═════ Extracted text

At one point in the game, you learn that there are two legendary weapons in the world – one is a special sword, and another is a living weapon. Both weapons go by the same name.

In Japanese, these weapons are called アルテマウェポン (arutema wepon). The second part is just the English word for “weapon”, but what’s the arutema part? At first glance, it’s not really obvious what it’s supposed to mean. My own translator instinct would probably suggest “Artema” or “Altema” at first. What’s more, a quick online search shows that both of these spellings are used in a variety of situations, so they’re within the realm of plausibility in this situation too:

The problem is that arutema is intended as neither of these words, at least in the context of Final Fantasy VI. Instead, it’s a phonetic attempt at how we would say “Ultima” in English. As we’ve previously seen here, there are lots of problems with As and Us, Ls and Rs, and Is and Es whenever a word goes from English into Japanese or the other way around.

══════════
═════ Dataset records

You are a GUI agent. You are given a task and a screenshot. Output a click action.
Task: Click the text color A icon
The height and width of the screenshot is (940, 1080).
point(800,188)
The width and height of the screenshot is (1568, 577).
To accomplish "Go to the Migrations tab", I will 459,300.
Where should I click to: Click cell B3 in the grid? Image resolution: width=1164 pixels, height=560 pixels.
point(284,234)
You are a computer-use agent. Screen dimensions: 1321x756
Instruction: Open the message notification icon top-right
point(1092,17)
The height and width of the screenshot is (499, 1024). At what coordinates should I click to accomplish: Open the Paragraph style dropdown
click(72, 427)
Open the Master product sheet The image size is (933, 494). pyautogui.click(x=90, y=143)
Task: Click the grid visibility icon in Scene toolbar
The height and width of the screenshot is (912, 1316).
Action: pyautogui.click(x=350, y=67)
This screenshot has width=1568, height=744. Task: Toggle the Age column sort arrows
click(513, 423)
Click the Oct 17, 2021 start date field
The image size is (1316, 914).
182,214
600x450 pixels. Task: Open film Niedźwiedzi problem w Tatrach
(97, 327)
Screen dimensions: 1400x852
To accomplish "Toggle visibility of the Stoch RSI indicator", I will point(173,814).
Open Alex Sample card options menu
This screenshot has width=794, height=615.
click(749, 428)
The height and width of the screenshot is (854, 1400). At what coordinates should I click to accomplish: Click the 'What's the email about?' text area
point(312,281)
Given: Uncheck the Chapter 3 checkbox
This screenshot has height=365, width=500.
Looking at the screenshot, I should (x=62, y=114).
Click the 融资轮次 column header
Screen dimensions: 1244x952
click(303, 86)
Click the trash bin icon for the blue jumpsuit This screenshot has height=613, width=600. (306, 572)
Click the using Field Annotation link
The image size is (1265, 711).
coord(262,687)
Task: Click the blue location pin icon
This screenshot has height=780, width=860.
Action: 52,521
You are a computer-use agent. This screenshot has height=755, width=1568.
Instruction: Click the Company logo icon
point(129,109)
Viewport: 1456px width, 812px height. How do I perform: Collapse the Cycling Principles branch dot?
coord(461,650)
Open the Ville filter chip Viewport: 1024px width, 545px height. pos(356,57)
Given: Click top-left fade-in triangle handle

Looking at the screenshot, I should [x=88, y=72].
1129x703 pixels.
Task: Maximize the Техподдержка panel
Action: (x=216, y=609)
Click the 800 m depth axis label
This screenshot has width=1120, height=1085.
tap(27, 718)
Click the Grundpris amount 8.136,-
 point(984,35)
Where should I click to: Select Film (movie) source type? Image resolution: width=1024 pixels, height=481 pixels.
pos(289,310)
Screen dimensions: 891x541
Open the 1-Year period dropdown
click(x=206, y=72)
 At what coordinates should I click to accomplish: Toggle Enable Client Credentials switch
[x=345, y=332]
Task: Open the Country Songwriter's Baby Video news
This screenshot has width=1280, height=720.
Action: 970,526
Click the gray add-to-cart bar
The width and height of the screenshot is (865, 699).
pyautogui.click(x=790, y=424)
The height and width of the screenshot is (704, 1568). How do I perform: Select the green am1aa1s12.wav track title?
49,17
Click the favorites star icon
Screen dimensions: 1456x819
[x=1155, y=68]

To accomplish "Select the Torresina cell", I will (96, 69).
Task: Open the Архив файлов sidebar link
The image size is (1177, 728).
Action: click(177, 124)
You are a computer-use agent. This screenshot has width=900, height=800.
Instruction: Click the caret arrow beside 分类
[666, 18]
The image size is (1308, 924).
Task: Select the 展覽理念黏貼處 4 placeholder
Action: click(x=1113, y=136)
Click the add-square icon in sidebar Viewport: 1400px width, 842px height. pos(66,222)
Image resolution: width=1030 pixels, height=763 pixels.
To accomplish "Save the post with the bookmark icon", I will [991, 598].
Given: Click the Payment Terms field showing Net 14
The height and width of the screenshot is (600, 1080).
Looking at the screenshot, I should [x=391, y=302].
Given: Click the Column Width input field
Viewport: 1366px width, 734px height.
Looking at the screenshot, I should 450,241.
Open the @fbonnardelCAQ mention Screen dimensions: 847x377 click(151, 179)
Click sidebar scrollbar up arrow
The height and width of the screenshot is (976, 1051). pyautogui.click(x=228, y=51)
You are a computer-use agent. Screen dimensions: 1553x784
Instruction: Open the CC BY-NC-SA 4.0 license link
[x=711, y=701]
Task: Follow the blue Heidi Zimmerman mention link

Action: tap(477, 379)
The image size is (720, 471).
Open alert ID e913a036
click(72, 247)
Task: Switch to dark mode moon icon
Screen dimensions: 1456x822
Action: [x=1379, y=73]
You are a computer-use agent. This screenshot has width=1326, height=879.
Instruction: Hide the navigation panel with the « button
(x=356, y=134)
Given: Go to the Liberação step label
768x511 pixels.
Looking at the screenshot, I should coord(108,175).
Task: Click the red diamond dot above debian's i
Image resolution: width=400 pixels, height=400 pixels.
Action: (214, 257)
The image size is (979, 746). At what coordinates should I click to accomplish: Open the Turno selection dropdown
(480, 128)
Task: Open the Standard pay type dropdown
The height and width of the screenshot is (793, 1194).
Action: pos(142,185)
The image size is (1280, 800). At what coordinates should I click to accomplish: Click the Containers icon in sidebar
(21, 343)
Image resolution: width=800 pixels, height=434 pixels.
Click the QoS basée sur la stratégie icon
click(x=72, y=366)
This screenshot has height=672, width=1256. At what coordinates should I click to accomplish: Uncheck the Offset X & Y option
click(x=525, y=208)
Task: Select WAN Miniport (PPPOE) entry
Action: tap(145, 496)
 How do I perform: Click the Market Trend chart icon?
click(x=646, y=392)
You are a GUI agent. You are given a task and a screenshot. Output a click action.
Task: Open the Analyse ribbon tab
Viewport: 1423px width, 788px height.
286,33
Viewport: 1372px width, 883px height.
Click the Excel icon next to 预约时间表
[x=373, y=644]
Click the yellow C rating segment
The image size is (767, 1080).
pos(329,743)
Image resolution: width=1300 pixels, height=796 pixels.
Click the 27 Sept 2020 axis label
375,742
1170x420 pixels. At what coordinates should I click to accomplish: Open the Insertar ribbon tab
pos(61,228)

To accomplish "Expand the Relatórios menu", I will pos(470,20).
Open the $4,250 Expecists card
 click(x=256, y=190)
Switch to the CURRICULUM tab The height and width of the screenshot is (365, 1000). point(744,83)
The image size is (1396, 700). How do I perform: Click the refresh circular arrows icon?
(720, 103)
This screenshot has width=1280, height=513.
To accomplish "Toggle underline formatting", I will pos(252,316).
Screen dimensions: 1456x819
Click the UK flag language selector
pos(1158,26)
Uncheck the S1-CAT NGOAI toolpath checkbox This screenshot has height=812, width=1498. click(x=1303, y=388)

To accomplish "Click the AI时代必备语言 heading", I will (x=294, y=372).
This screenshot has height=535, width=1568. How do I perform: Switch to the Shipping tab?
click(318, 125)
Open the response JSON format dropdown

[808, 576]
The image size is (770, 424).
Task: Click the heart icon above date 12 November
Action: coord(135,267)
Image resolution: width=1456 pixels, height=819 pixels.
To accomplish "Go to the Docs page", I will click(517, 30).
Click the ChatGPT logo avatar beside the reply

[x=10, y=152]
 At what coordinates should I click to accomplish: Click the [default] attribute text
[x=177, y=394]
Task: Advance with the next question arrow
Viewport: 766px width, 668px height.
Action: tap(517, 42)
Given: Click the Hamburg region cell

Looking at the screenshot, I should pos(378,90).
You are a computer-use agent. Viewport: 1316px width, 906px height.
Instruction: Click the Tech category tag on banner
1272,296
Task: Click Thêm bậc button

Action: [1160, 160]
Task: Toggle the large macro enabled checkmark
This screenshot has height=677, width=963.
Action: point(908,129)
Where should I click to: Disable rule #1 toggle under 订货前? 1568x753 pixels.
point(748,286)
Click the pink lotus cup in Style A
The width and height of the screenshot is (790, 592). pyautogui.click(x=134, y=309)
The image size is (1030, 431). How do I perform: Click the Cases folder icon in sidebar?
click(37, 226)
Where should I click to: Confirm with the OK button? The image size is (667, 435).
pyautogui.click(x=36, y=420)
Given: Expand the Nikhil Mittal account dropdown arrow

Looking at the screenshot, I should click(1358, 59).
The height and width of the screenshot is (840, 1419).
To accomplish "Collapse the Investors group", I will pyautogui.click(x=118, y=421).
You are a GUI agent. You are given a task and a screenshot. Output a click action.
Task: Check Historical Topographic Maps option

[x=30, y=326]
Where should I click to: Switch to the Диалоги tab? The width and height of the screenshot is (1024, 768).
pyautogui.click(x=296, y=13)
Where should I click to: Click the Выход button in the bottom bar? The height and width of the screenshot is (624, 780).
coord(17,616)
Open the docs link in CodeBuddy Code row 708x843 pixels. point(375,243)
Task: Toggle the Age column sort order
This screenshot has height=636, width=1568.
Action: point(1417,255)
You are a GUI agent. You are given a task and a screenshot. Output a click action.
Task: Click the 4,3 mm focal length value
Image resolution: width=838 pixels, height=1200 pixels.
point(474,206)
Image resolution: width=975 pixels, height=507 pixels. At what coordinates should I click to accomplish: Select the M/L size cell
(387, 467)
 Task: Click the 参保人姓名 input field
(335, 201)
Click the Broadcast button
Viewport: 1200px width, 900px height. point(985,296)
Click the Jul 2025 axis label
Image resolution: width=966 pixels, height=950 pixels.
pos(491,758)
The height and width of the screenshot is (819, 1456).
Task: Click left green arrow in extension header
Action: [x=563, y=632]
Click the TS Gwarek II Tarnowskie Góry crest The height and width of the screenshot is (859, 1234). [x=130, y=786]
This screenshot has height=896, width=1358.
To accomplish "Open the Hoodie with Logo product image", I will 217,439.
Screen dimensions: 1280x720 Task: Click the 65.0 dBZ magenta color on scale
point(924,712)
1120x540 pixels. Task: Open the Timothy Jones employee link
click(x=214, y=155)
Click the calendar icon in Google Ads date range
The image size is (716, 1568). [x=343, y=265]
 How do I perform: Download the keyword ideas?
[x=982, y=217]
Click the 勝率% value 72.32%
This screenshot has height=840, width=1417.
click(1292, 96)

══════════

Please write what comes next in the passage about the Japanese name of the legendary weapons in Final Fantasy VI, picking up after its last sentence.

Answer to the exercise:
So, because of this phonetic craziness, it isn’t 100% immediately obvious that arutema is supposed to be “Ultima”. In fact, games in the Ultima series use a very different Japanese spelling: ウルティマ (urutima).

All of this is to say that spelling gets complicated whenever an English word gets transformed into Japanese, but it gets even crazier when that Japanese word gets transformed back into English.

As a result of all this confusion, the Final Fantasy VI Super NES translator misunderstood the name entirely and improperly called it “Atma”. Yet, the translator did properly translate the word elsewhere in the game:

Strangely, the アルテマ (arutema) spell is properly translated as "Ultima" in the Super NES translation

Basically, the Super NES translation features a weird blend of incorrect translations and inconsistent translations here. Luckily, both the GBA translation and the fan translation fix this ultimate problem.

Kefka’s Plot

Kefka shows up to cause trouble. At one point, he mentions how he tricked the heroes into doing exactly what he wanted and that he has no more use for them anymore.

After this, Kefka mentions that he’s about to follow the path to glory that has been prepared for him. This line was dropped entirely from the Super NES translation, so now the scene flows a little strangely:

Kefka: Now I fear you’ve outlived your usefulness……

(The heroes get ready for a battle): “You’d better think again, Kefka!”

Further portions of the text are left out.